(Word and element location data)
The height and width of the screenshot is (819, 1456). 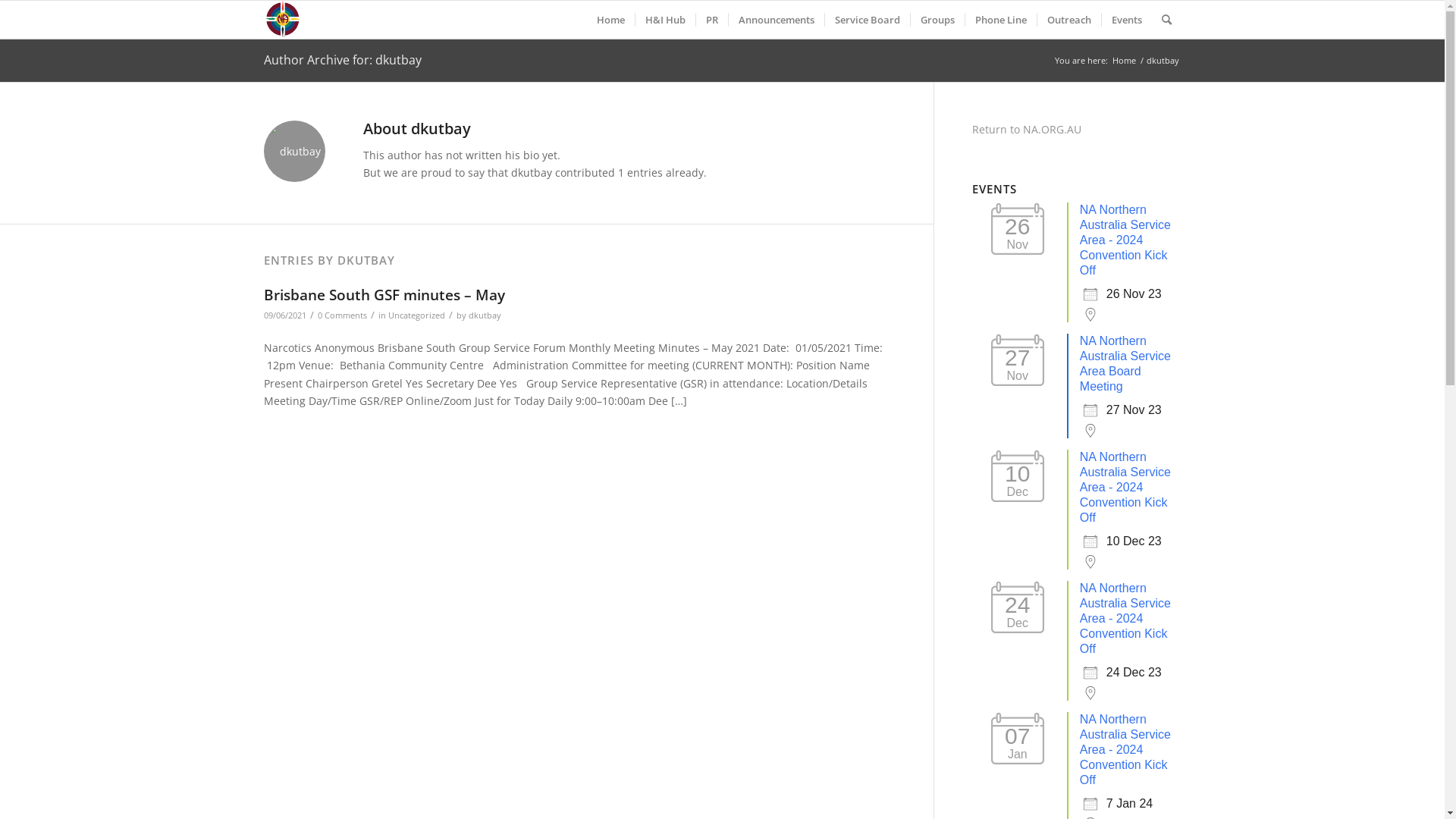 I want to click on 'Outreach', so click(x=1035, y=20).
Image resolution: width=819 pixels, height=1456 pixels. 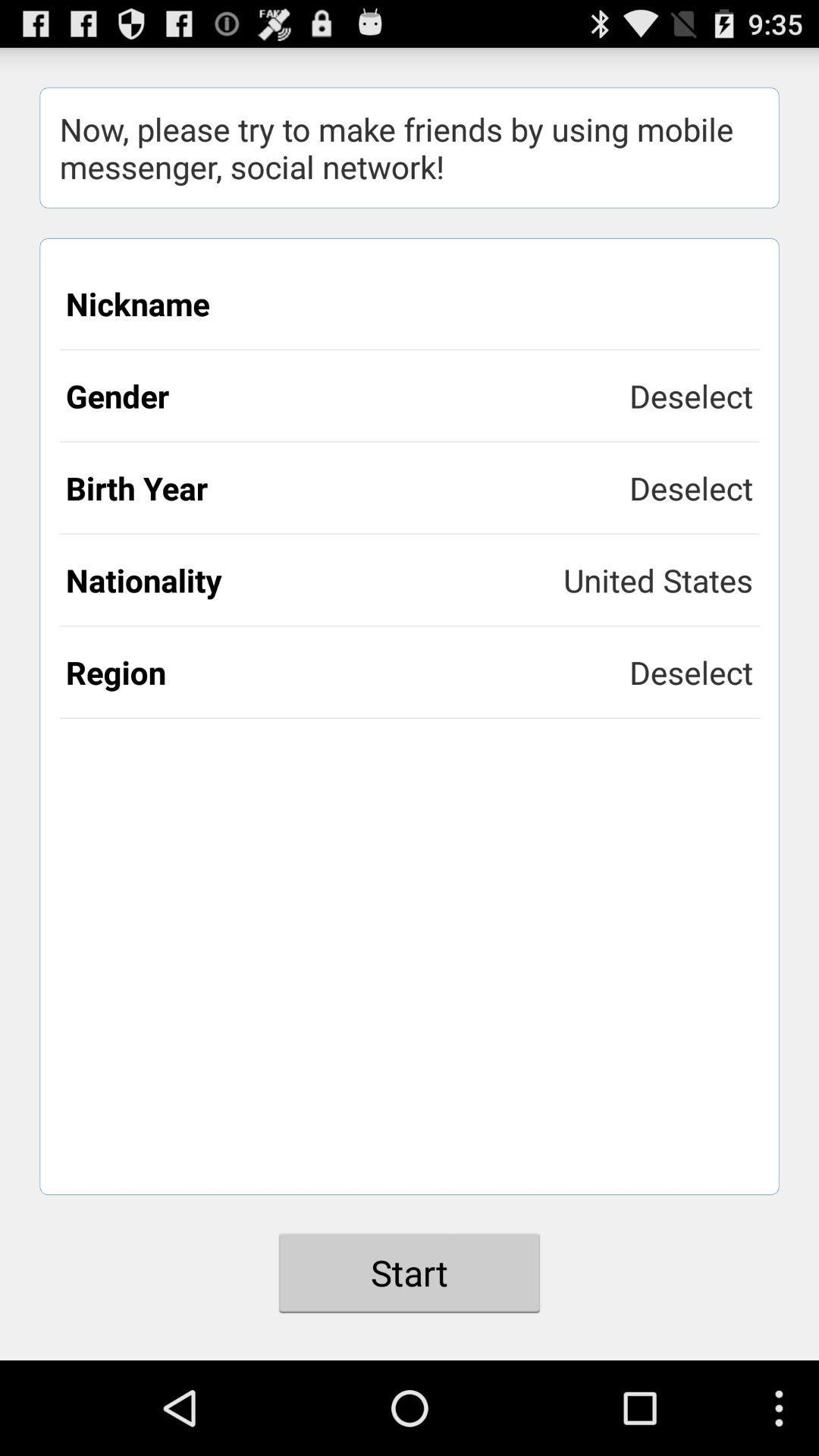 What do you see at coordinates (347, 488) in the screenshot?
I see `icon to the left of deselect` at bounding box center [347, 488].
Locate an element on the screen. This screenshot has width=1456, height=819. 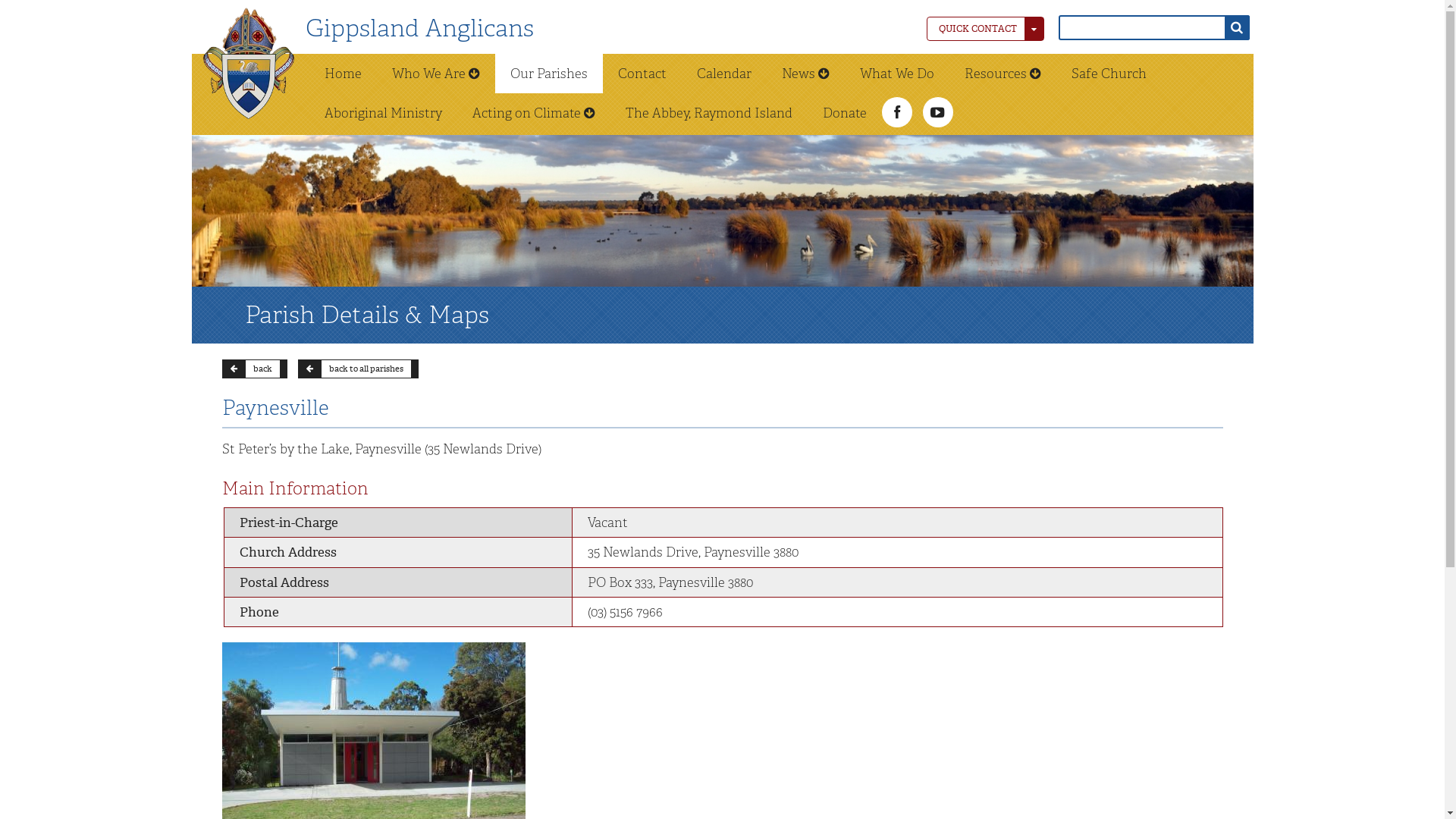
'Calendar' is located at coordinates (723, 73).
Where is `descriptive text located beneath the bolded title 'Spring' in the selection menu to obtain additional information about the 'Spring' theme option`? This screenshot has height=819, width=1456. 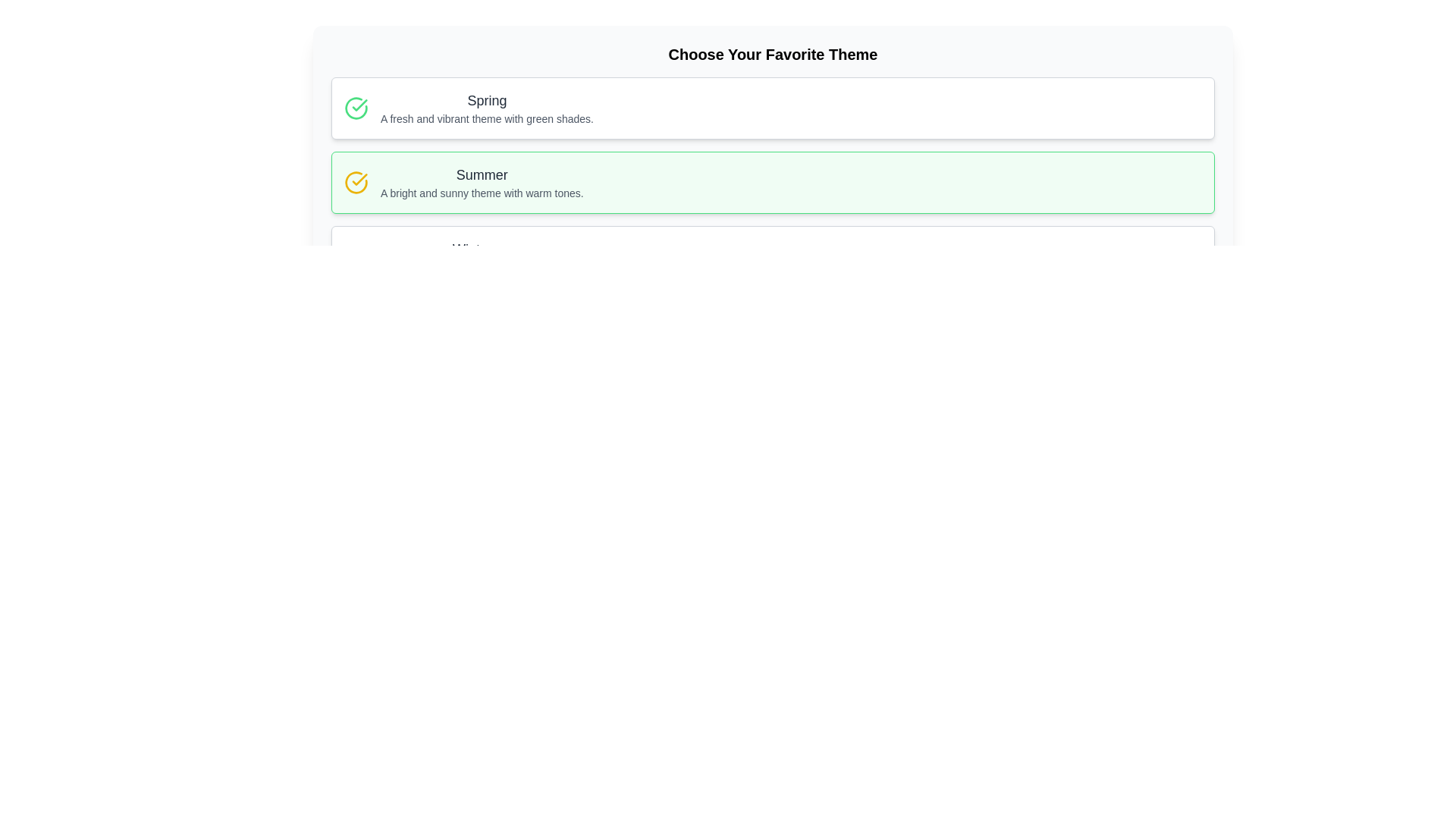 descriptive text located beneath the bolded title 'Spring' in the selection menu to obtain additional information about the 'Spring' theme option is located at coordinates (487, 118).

### Task goal:
Rewrite the listing from the line with "Locate an element" to the line with "coordinates (723, 73)." as a two-column CSV with the columns request and answer, one row per request, each value in a single quoted field with line breaks replaced by spaces. Leave the pictures out.

### Expected answer:
request,answer
"Locate an element on the screen. This screenshot has width=1456, height=819.","'Calendar' is located at coordinates (723, 73)."